春爛漫・・・。
首相・麻生太郎にとって、心地よい風が吹き始めている。民主党代表・小沢一郎の続投に加え、北朝鮮の長距離弾道ミサイル発射が麻生政権に「追い風」となり、内閣支持率も回復基調にある。一方、民主党内の大多数が「小沢続投では、選挙は厳しい」と思いながらも、声を潜めたままで動けず、「5月解散説」に危機感を強めている。(敬称略)
「来る7月の東京都議選、並びに近々行われるであろう衆議院総選挙に、自民党に熱烈なご支援をいただいている皆さん方、こんなに大勢お集まりいただき、誠にありがとうございました」
4月6日夜、自民党東京都連主催の政経フォーラムで、麻生が「近々行われるであろう総選挙」と明言したから、会場は大きくどよめき、笑いと拍手に包まれた。明らかに麻生は自信を回復し、演説にユーモアを交える余裕さえ出てきた。
この「近々」をどう読むか。3月31日の記者会見に続いて、解散権をちらつかせたわけだ。政権の求心力が上がってくると、こうしたちょっとした発言にも、会場から大きな反応が返ってくる。今、麻生は長い冬を抜け出し、ようやく自分にも「春が来た」と感じているに違いない。
対北朝鮮、ブレない強硬姿勢
「春爛漫の季節ですが、いきなり、昨日は北朝鮮からロケットが発射されている。世界中の度重なる警告を無視しての発射。これは断じて日本として容認できるような代物ではありません。断固抗議するのは当然として、国連安全保障理事会の決議違反であることも明白だ」
政経フォーラムの冒頭、麻生は北朝鮮のミサイル発射から切りだした。「国民の生命と安全を守るのが政府の重要な仕事の1つ。(米海軍の)第7艦隊だけに任せておけばいいという種類の話ではない。今後とも自民党は国民の生命、財産を考え、その安全のために頑張っていく決意を新たにしています」と訴えた。

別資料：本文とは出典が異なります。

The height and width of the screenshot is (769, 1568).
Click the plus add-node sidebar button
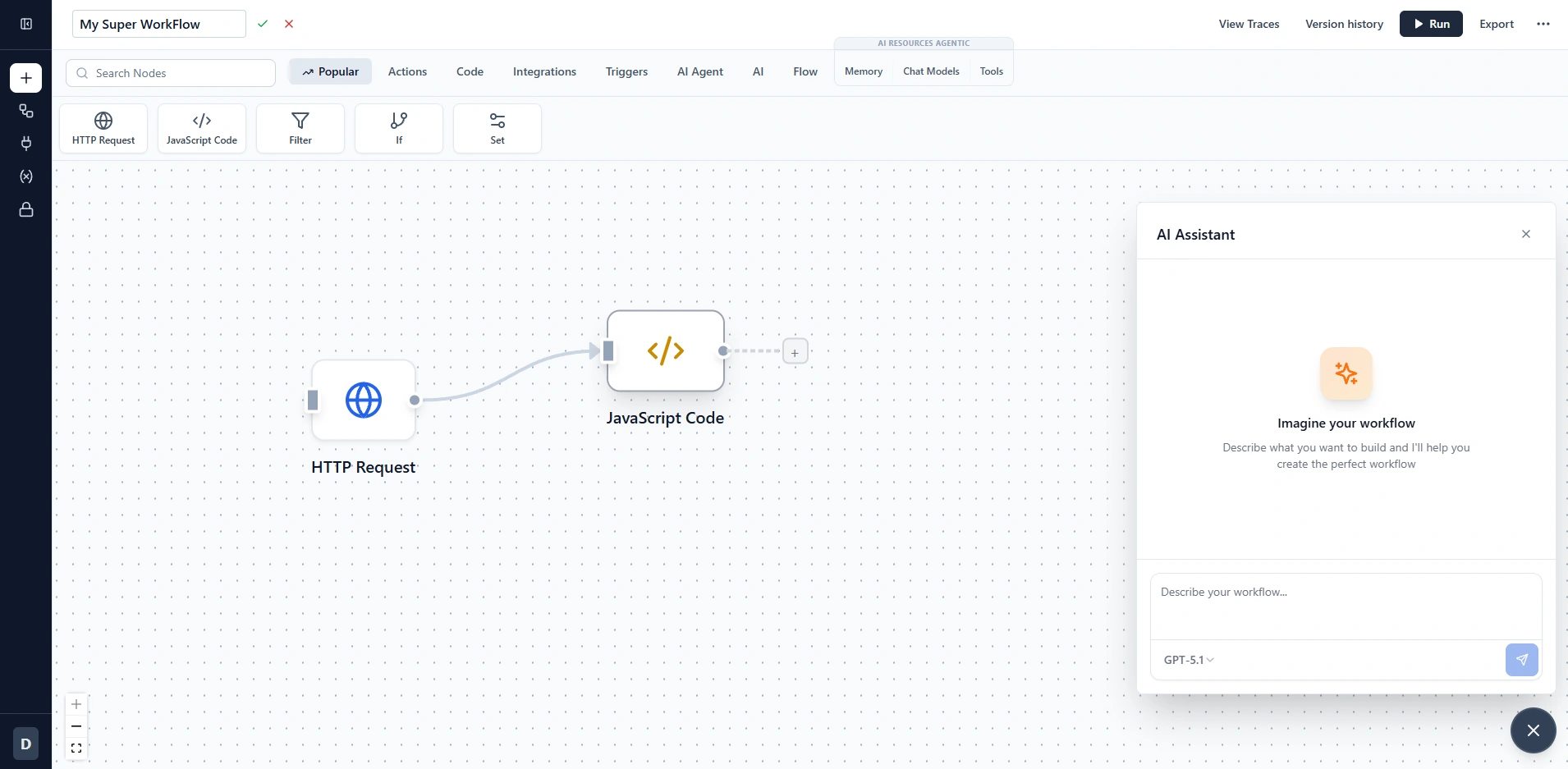click(x=26, y=78)
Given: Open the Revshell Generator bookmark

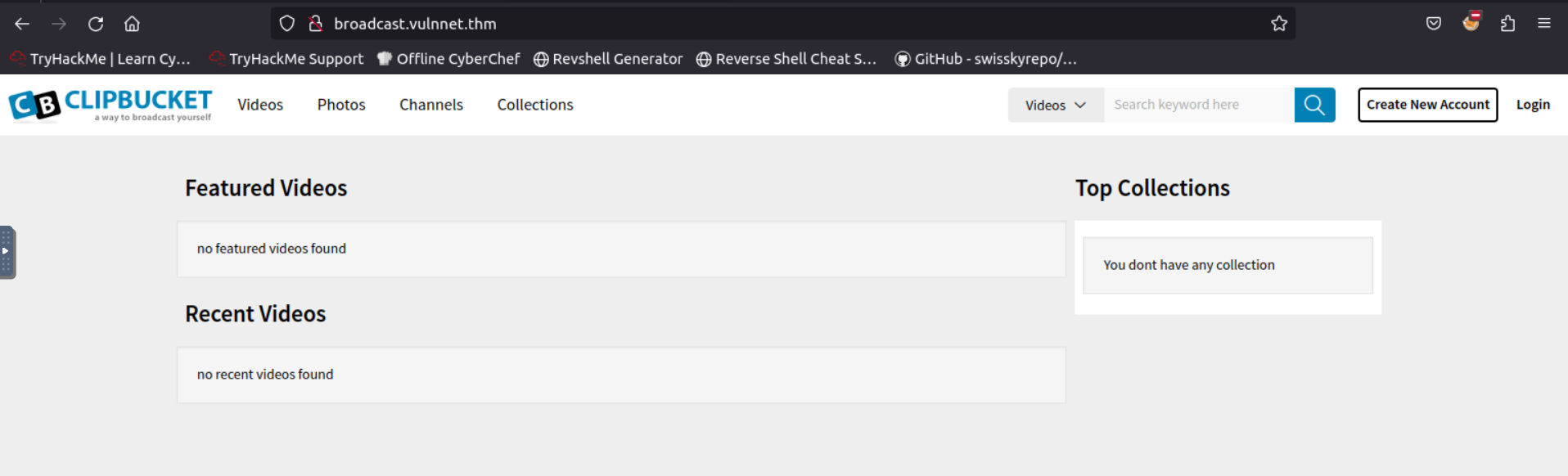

先に小沢が「在日米軍は第7艦隊だけで十分」との見解を示したことを踏まえ、国の安全保障政策に不安が残る民主党には政権を任せられないとアピールしたのだ。
北朝鮮のミサイル発射に対しては、日本の指導者が断固たる姿勢を示さなければならない。この点、外相時代から対北強硬派の麻生にブレはない。定額給付金の支給をめぐり、発言が迷走していた時期とは明らかに異なる。ミサイル発射への対処に万全を尽くし、危機管理対応に全力を挙げれば、結果として政権浮揚につながると麻生は十分承知しているのだ。